▶ DATA EXTRACT
== == ==

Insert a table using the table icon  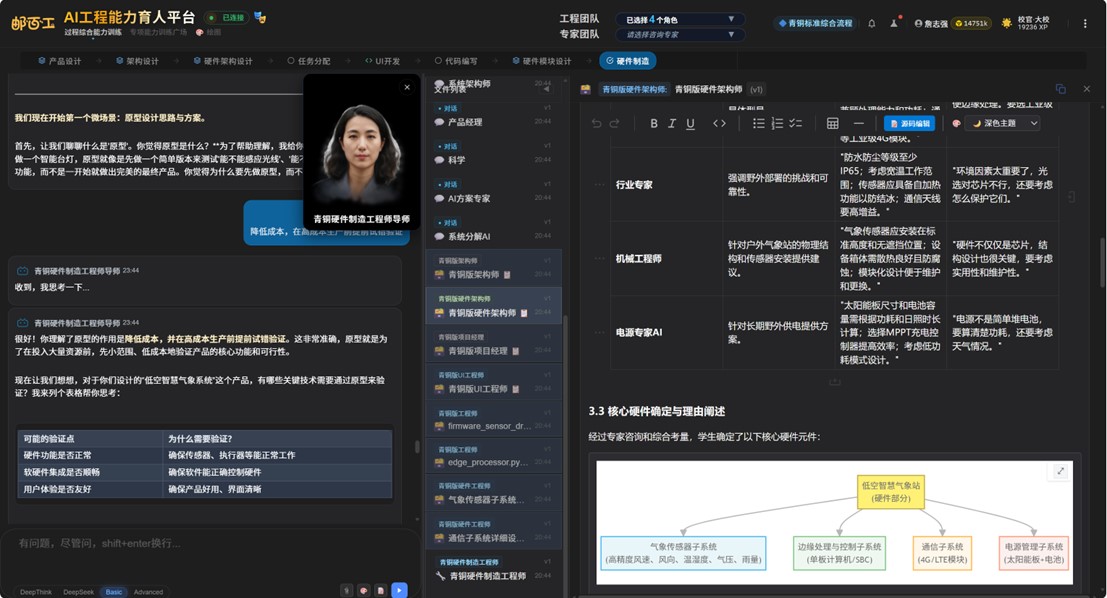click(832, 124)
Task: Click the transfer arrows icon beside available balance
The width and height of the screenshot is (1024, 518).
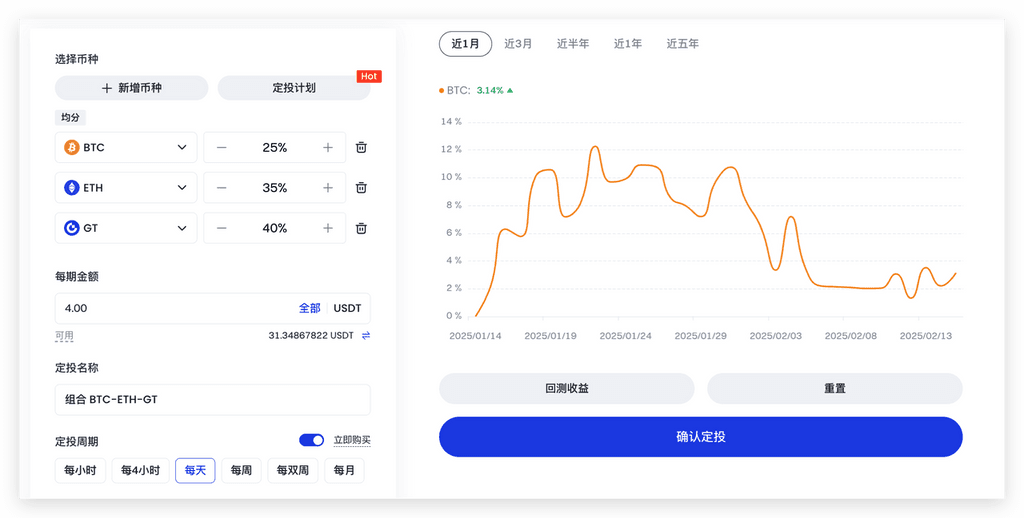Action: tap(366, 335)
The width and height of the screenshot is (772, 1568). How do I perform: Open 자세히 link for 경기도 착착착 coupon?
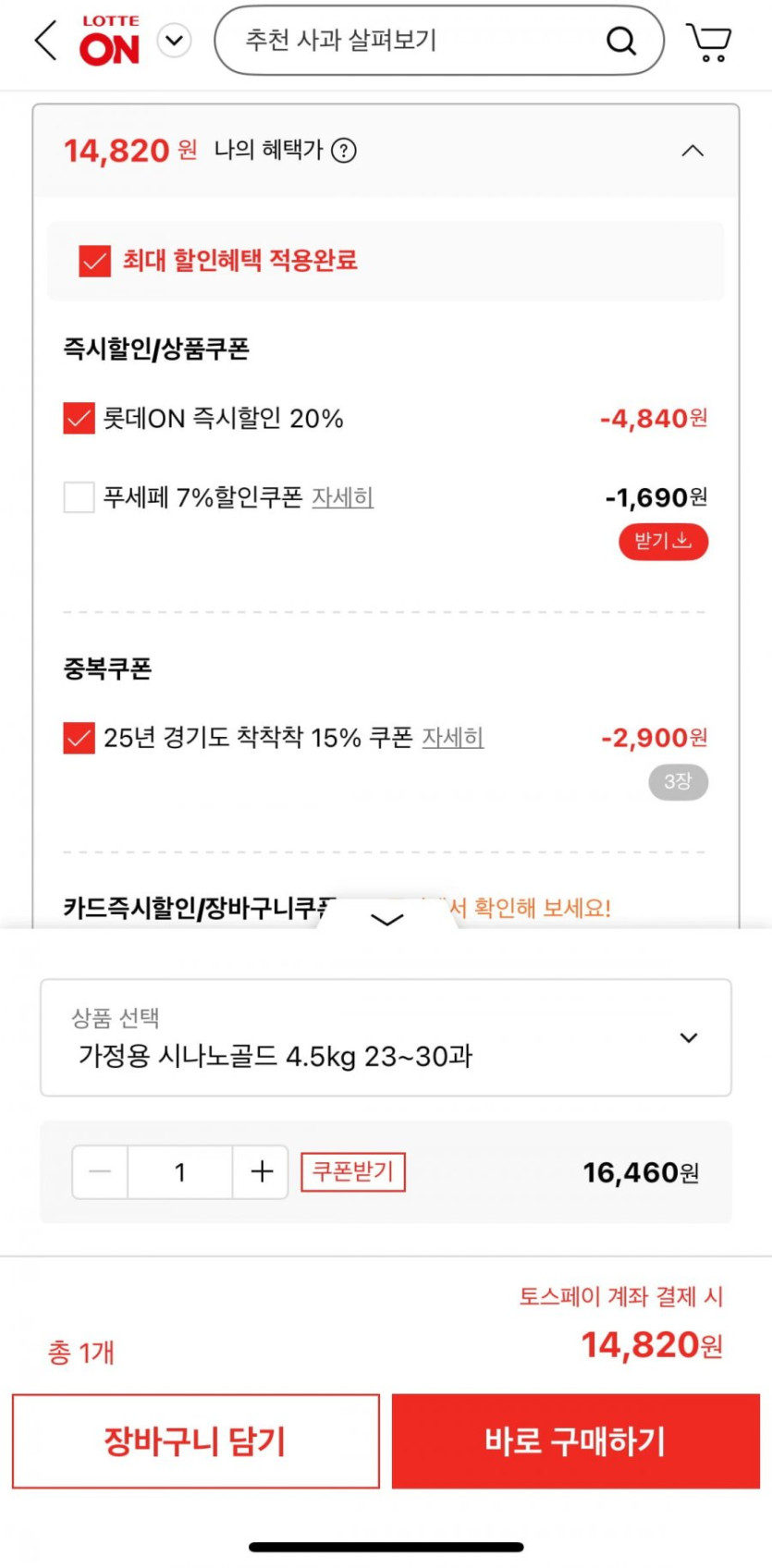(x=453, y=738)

== == ==

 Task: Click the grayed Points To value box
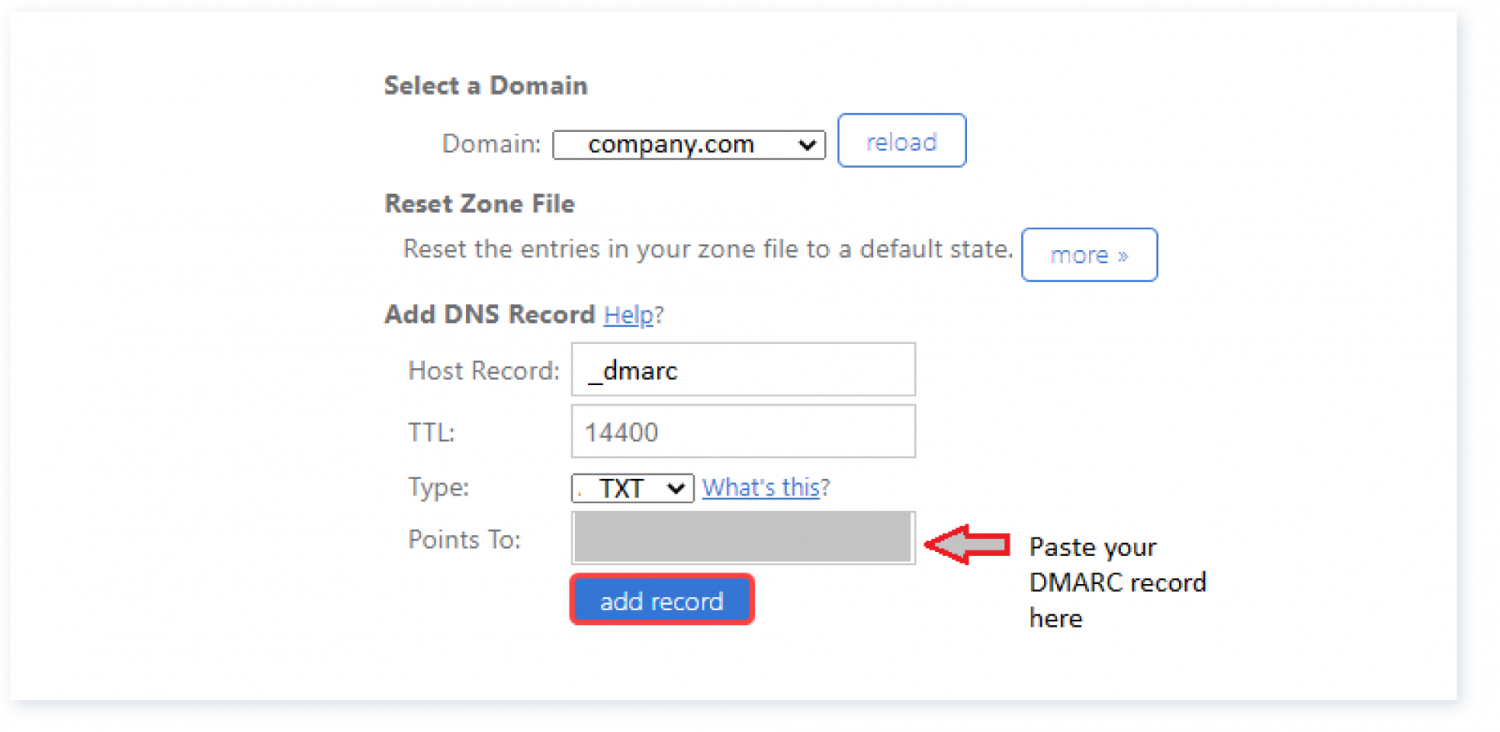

== == ==

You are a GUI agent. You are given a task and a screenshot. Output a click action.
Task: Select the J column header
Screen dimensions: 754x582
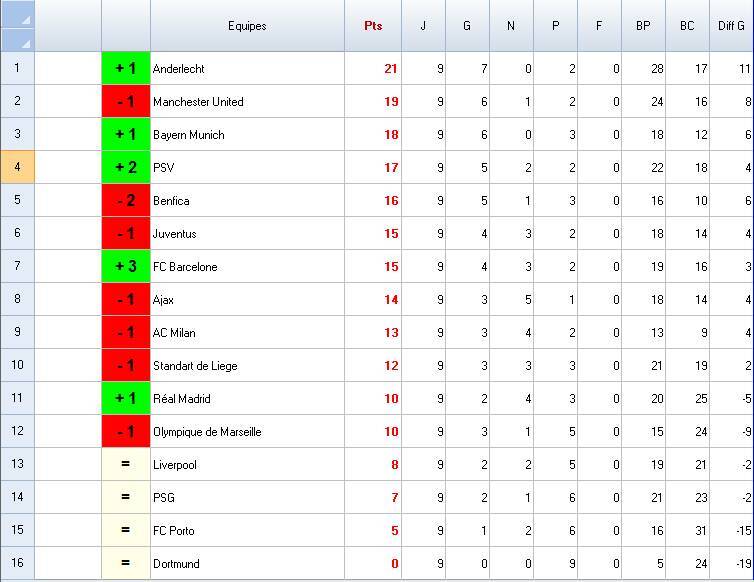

== == ==

▶ WHAT THE EXERCISE ASKS
Could you retype exactly the lines above, starting at the line that contains "You are a GUI" and ending at the line that contains "Screen dimensions: 754x582", and nothing more?

▶ EXERCISE SOLUTION
You are a GUI agent. You are given a task and a screenshot. Output a click action.
Task: Select the J column header
Screen dimensions: 754x582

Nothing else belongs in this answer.